(EXTRACTED INFORMATION)
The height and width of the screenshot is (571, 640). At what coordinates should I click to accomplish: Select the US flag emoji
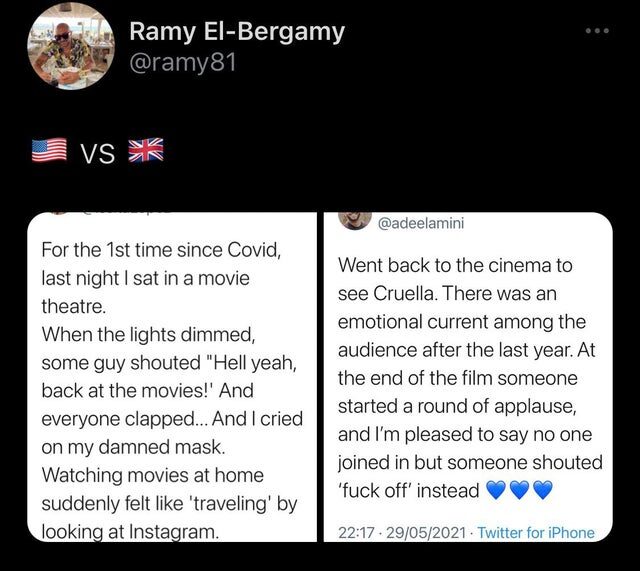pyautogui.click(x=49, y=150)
(End EXTRACTED INFORMATION)
(EXTRACTED INFORMATION)
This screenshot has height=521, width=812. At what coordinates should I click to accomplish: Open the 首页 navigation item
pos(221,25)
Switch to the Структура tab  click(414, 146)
(End EXTRACTED INFORMATION)
(EXTRACTED INFORMATION)
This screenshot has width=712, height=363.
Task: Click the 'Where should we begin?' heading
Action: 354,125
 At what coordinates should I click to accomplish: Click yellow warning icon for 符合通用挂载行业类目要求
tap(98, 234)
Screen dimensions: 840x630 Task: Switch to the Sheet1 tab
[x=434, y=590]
(End EXTRACTED INFORMATION)
BRIEF: Output only an exact transcription of the lines above from the one with "This screenshot has height=521, width=812." up to and including the one with "Switch to the Структура".

SOLVED EXERCISE:
This screenshot has height=521, width=812. At what coordinates should I click to accomplish: Open the 首页 navigation item
pos(221,25)
Switch to the Структура tab  click(414, 146)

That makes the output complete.